• _引用文_
誰かがスタッフを独り占めするなんて絶対に嫌、私だけを特別扱いして欲しかった。
何かにつけて他のメンバーと比べて、誰よりも自分が一番って思って欲しかった。
そんな臆病な私は、人からの評価が気になり過ぎて、アルバイトも一度でも欠勤したら、「謝れない。給料も要らないから、いっそ自分の存在なんて忘れてくれたらいい」と、よく言っていた。
特別扱いしてもらい自信のついた私は、スタッフの心配を振り切って、夜の仕事へ飛び込んでいった。
初めに苦戦したのは家探し。10代という年齢で足元を見られたのか、10代で貸せる物件はこれしかないと、6万強の高額物件を紹介された。
風俗、キャバクラ、ガールズバーとそれなりに収入もあり、派手な暮らしもしていたこともあって、気に留めていなかったが、やはり家賃6万円台は単身には高い。
しばらく夜の仕事を続けた後、アパレルの仕事へ転職し「規則正しい生活を」と、自分なりに考えはあったものの、風俗やキャバクラと派手な生活が抜けず、身の丈に合った暮らしは出来なかった。
更にコロナの影響を受け、職を失ってしまう。また、デリヘルをして暮らしを繋いだ。
それでも生活水準は下げられず、優先すべき家賃が支払えなくなり、夢舞台に相談した。
「分かった、話しを聞くよ」と不安でいる私の話しを聞いてくれた。
自分では思いつかない方法、機関、制度を利用して、私のことをしっかり見てくれた。
私はこんな歳になっても特別扱いしてもらえるのか。
結局のところ、家賃滞納4ヶ月(26万)、家の契約更新(8万)、年金3年未納(20万)、健康保険料も2年半支払っておらず、無保険状態で医療に掛からないでいた。
役所へ一緒に行ってくれた。
社会福祉協議会にも一緒に行ってくれた。
制度利用の推薦状も忙しそうにしている中にも関わらず、ササっと用意してくれた。
「どうして私のこと推薦出来るの」と恐る恐る聞くと、夢舞台は「特別扱いしているから。しっかり見てるから。みんなのことを。」と言ってくれた。恥ずかしかった。
翌週、私は緊張が解けて、風邪を引いた。
今回は、ちゃんと医療保険を使って医療を受けられた。

• _確認用データ_
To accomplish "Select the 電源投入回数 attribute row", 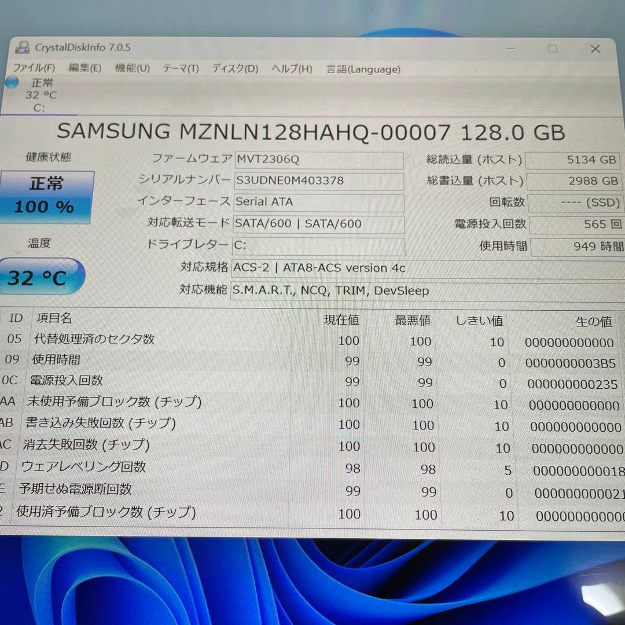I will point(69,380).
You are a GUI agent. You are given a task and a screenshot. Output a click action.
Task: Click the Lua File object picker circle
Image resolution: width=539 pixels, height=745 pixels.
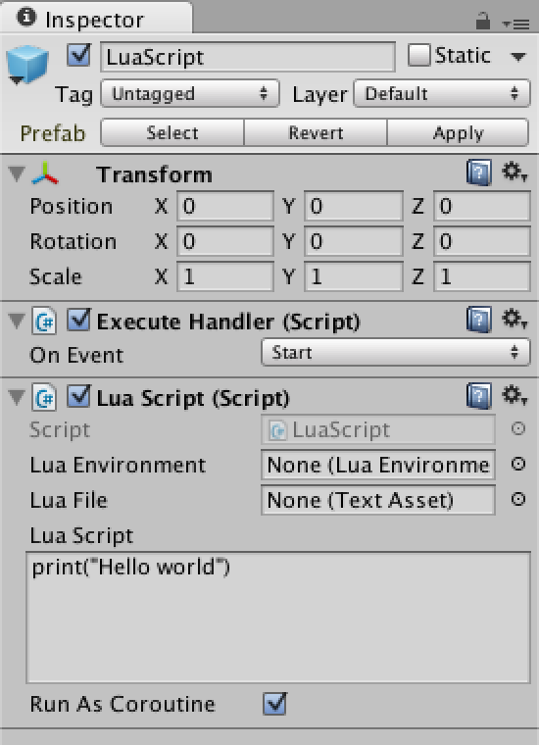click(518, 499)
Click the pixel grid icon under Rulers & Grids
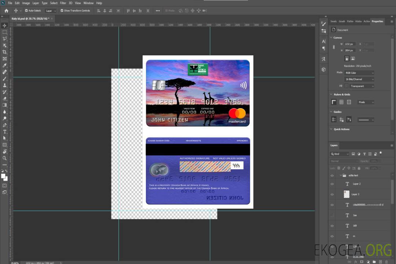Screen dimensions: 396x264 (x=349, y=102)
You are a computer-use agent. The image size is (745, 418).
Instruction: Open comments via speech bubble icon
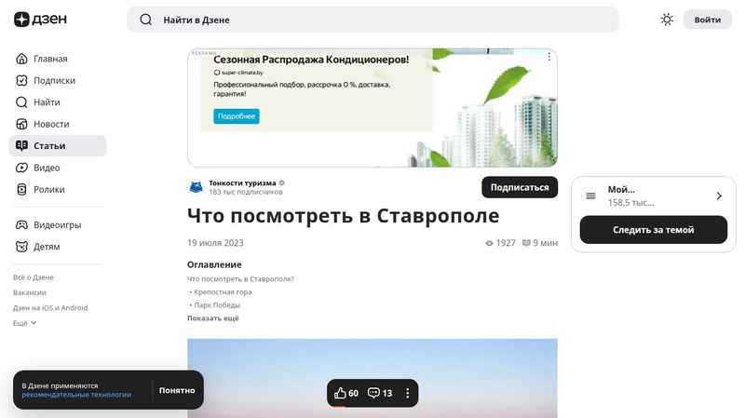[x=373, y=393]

==

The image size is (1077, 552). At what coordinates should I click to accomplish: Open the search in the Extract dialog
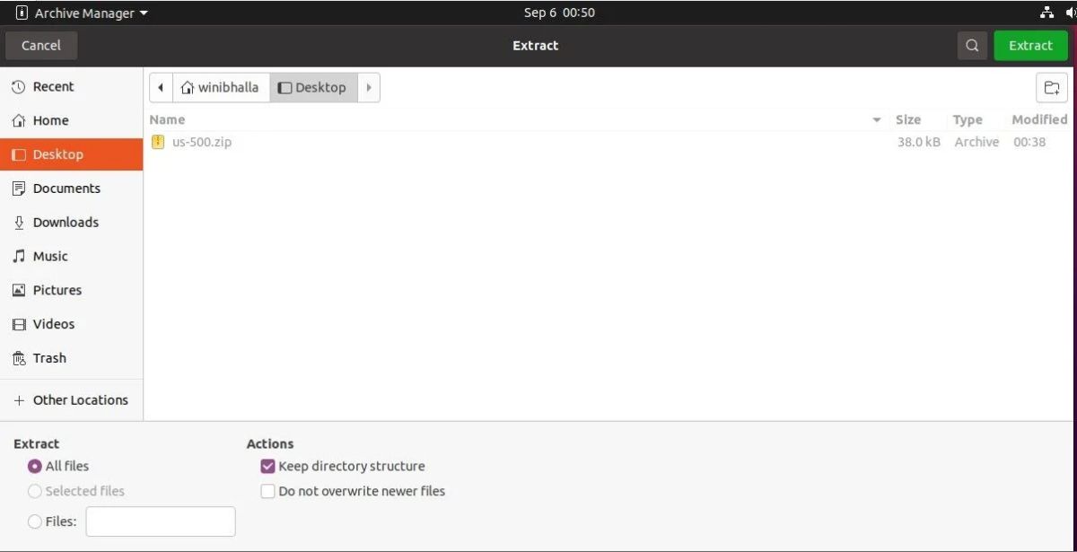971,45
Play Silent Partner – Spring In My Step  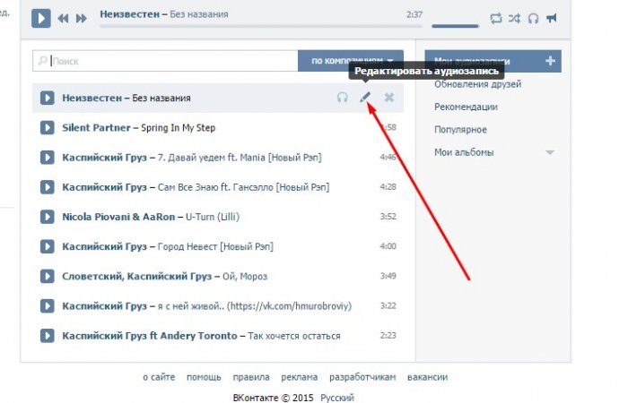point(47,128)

• _練習問題 1_
引用文の中で、払わずにためていたものとして挙げられているものを全部書き出してください。
• _練習問題 2_
引用文で、家探しのときに紹介された物件はいくらの物件でしたか。
• _練習問題 3_
引用文の「そんな臆病な私は、人からの評」から「万強の高額物件を紹介された。」までを、一字も変えずに書き出してください。
データの行は引用文とは関係のない、別の資料です。

• _解答 1_
家賃(4ヶ月分、26万)、家の契約更新(8万)、年金(3年分、20万)、健康保険料(2年半分)

• _解答 2_
6万強の高額物件です。

• _解答 3_
そんな臆病な私は、人からの評価が気になり過ぎて、アルバイトも一度でも欠勤したら、「謝れない。給料も要らないから、いっそ自分の存在なんて忘れてくれたらいい」と、よく言っていた。
特別扱いしてもらい自信のついた私は、スタッフの心配を振り切って、夜の仕事へ飛び込んでいった。
初めに苦戦したのは家探し。10代という年齢で足元を見られたのか、10代で貸せる物件はこれしかないと、6万強の高額物件を紹介された。